» TO DO:
1. In the passage on ideological capture in social science given below, what academic qualification does one writer claim to hold?
2. Reproduce verbatim a portion of the passage on ideological capture in social science below, beginning at the words "As someone with" and stopping after "and misleading obscurantism?".
3. Extend the passage on ideological capture in social science, presented below, by writing what would come next after its final sentence.

» TEXT SEGMENT:
----------

I believe it is demonstrable that social science as a field has been a victim of intense ideological capture, considering that publishing anything that goes against that distinction is a good way to lose your job. When arguments against it aren’t allowed, you can’t rightly point to the lack of arguments against it.
If I were to link you examples of researchers being fired or harassed for publications that go against gender ideology, would you consider that it may truly be a problem?
As someone with a degree in one of the social sciences, I don’t say this as a complete outsider.
If I linked to you examples of researchers being fired or harassed for publications that go against racial equality, would you consider the fields they were in under civil rights ‘ideological capture’?
Or would you consider that researchers acting in bad faith are not entitled to be taken seriously by simple dint of their profession, and that allowing people to spew academically ridiculous invective under the guise of ‘just asking questions’ is harmful to the reputation and integrity of academic institutions and a violation of the duty they hold to improve society’s understanding, not worsen it with the implicit endorsement of weasel words and misleading obscurantism?

----------

» DATA BLOCK:
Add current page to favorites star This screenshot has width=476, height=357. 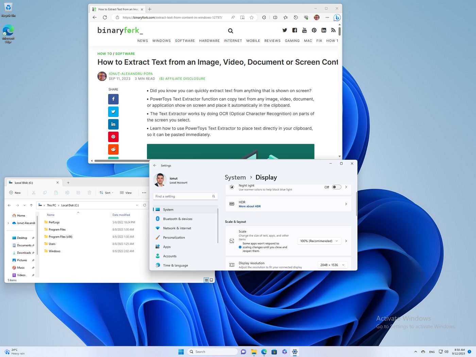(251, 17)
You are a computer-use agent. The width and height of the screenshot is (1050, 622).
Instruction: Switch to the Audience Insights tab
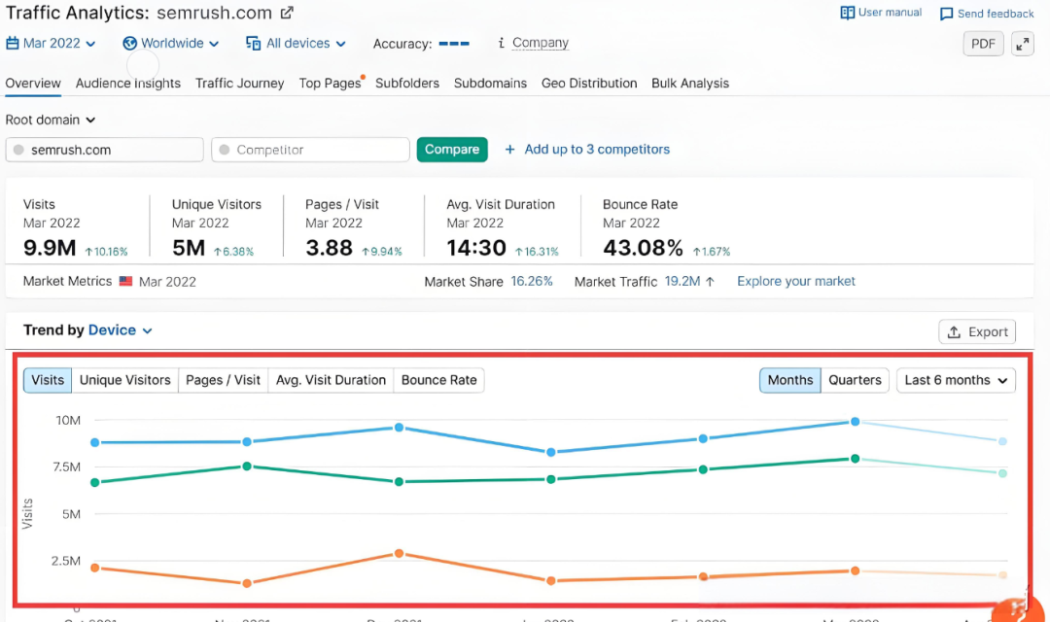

----------

» ANSWERS FOR THIS EXERCISE:
1. A degree in one of the social sciences.

2.
As someone with a degree in one of the social sciences, I don’t say this as a complete outsider.
If I linked to you examples of researchers being fired or harassed for publications that go against racial equality, would you consider the fields they were in under civil rights ‘ideological capture’?
Or would you consider that researchers acting in bad faith are not entitled to be taken seriously by simple dint of their profession, and that allowing people to spew academically ridiculous invective under the guise of ‘just asking questions’ is harmful to the reputation and integrity of academic institutions and a violation of the duty they hold to improve society’s understanding, not worsen it with the implicit endorsement of weasel words and misleading obscurantism?

3.
History major here. Not exactly distant from the scene.
If I linked to you examples of researchers being fired or harassed for publications that go against racial equality, would you consider the fields they were in under civil rights ‘ideological capture’?
Yes. Standing behind an idea doesn’t require that you censor all attempts at disagreement. Even the most mundane, universal, and virtually unquestionable ideas should come under attack, lest we forget why the attacks are wrong and lose the ability to explain why our convictions are right in the first place.
In other words, it’s easy to argue that racism is bad. If the only way society can convince people of this is by harassment of those who disagree, we evidently don’t remember exactly why racism is bad. We should be drawing those who advocate for abhorrent moral evils into the limelight and using the superiority of our convictions to demonstrate why they’re wrong, not censoring them and doing nothing to prevent more misguided people from going astray.
If indeed gender and sex are uncontrovertibly distinct, it should be trivial for academics to address arguments to the contrary. A refusal to engage suggests that one’s ideas are flimsy rather than strong. A good case-in-point is the user below who has decided to find an arbitrary reason to dismiss my arguments rather than addressing them. That reeks of loose conviction.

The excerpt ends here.